Well, not exactly. Because there were no Panasonic analog-only TVs under 25". And, mind you, none with digital tuners either. Actually, no Panasonic TVs under 25" at all.

So back at home I looked up Panasonic's web site, and clicked on the TV section labeled 14" - 27". There were three TVs.

Two were 27" TVs with requisite digital tuners (being 25" or larger, and therefore required to have them), and one 23" widescreen LCD monitor, that is, a video display device with no tuners at all--analog or digital. When I clicked on the "Technical Specs" button for this set to confirm resolution and lack of tuners, I got nothing (just a repeat of "Overview").

Nothing else.

So I suppose it was easy for the Panasonic folks to make the labeling commitment to the FCC, seeing as how there would be no TVs to label. I'm assuming that at the end of March, those Panasonic executives might have known that they were going to discontinue all of their analog-only TVs (a good thing) by July. Maybe they didn't.

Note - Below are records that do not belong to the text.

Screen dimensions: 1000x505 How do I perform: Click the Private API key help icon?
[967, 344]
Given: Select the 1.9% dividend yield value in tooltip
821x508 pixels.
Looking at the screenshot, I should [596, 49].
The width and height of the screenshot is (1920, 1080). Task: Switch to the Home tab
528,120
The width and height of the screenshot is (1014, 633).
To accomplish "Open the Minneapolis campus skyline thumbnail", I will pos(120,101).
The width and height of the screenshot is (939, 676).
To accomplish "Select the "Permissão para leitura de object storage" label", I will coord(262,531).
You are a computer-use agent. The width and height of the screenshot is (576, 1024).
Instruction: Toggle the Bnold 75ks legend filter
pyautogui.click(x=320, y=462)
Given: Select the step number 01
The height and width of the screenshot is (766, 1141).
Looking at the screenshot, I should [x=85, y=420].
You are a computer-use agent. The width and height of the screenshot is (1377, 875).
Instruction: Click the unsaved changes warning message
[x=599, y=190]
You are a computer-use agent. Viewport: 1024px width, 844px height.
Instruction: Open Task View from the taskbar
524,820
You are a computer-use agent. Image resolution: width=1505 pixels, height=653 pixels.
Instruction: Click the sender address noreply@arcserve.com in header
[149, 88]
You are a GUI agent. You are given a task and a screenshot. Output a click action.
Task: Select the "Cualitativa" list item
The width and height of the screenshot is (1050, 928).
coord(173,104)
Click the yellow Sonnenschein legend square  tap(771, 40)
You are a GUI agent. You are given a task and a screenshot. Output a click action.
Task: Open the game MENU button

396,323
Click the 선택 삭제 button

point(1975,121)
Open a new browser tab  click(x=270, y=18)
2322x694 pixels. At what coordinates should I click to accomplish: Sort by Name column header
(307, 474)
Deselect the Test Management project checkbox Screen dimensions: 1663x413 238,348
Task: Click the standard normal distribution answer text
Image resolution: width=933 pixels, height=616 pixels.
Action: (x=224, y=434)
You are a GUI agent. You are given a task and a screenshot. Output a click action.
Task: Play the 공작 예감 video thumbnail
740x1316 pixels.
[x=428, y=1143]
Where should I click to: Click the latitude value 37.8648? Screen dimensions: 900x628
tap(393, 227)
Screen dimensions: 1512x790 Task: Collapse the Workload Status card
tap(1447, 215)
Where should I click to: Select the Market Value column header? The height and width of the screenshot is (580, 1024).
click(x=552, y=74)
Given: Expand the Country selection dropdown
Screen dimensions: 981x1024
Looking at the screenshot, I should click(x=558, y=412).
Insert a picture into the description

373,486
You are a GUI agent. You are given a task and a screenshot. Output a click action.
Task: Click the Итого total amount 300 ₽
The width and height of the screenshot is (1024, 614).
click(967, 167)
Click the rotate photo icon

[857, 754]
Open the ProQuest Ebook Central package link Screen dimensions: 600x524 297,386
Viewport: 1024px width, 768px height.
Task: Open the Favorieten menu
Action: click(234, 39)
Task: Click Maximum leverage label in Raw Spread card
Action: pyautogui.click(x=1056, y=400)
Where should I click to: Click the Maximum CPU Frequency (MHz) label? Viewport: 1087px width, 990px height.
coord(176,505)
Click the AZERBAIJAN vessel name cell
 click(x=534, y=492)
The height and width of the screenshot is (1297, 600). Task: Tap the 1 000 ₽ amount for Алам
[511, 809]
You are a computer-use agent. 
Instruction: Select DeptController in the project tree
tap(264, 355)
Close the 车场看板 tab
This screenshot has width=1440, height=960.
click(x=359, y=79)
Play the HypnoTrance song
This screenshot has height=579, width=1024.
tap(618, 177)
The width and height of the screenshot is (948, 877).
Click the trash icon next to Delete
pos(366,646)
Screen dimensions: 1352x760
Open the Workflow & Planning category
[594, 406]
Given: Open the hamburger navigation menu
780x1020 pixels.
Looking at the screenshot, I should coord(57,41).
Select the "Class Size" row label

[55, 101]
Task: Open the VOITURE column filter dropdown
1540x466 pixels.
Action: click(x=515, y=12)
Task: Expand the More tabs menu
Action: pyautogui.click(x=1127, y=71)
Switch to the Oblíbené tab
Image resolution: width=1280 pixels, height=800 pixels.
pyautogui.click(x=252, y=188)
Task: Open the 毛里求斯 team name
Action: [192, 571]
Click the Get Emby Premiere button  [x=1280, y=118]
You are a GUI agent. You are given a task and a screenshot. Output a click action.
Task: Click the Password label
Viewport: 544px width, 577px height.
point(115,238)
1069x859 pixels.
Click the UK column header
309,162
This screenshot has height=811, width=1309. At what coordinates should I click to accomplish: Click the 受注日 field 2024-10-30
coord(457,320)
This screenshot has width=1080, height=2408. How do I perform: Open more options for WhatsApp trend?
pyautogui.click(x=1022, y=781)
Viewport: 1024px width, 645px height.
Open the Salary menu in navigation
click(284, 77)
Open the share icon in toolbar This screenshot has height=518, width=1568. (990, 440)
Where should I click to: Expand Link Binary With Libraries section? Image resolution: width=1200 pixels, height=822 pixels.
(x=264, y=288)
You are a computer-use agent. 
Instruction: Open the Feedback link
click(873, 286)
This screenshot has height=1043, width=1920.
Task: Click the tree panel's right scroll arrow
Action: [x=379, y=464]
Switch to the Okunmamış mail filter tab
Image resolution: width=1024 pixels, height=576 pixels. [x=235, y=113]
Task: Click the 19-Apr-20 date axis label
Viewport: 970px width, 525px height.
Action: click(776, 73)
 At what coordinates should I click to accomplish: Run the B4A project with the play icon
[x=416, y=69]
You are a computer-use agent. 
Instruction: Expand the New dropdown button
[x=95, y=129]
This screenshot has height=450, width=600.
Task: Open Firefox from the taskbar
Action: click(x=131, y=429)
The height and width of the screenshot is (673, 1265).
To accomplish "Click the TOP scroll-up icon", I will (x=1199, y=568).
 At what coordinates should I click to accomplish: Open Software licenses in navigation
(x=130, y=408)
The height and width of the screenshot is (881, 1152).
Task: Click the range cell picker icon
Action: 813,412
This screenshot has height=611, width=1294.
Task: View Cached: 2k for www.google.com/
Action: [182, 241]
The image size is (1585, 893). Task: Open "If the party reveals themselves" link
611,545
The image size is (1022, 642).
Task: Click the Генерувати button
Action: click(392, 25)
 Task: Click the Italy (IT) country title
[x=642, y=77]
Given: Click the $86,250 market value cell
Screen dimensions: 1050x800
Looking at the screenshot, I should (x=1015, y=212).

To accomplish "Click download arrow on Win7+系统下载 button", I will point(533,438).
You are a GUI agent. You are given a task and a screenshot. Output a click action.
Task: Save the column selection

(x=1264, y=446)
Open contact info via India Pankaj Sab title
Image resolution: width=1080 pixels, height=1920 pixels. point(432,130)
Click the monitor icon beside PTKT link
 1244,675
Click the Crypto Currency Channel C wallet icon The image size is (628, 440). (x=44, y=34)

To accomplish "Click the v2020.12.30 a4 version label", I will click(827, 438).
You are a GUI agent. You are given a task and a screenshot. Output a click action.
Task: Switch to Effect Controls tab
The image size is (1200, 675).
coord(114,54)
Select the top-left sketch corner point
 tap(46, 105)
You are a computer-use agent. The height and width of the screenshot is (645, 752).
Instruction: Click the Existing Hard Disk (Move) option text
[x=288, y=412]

But if they did, seems that they should have mentioned that to the FCC by way of clarification.

Anyway, back to the voluntary industry labeling program and Best Buy and Circuit City. What did I find?

No warning labels on analog-only TVs (rows of them) and no warning signs anywhere near them. Period.

But some good news also.

While there were no small widescreen digital CRT TVs to be found, there were quite a few small HD-Ready (no digital tuner) widescreen LCD TVs on display. A big change from my last trip.

It would seem that the industry is going to do away with small CRT direct-view sets in favor of LCD TVs, following the way of computer monitors. And the prices weren't too bad, although I still can't figure out why they don't throw in a digital tuner (they're cheap now, and small).

The Consumer Electronics Association has been disrespecting people still getting their TV over-the-air for years now, encouraging everyone to get on the bandwagon of cable or satellite. I guess their members do make cable and satellite boxes. . .

Anyway, back on point . . .

Circuit City had small widescreen LCD "HD-Ready" TVs: 23" sets by Samsung and LG, 20" by Magnavox and Sharp, and one 19" model by Polaroid.

Best Buy had 20" sets from Magnavox and Toshiba, and a 17" Magnavox widescreen LCD monitor for $332.

And there was finally a small widescreen LCD HDTV, with a built-in digital tuner! Sony has just introduced that new 23" set, the first digital widescreen TV I've seen under 25".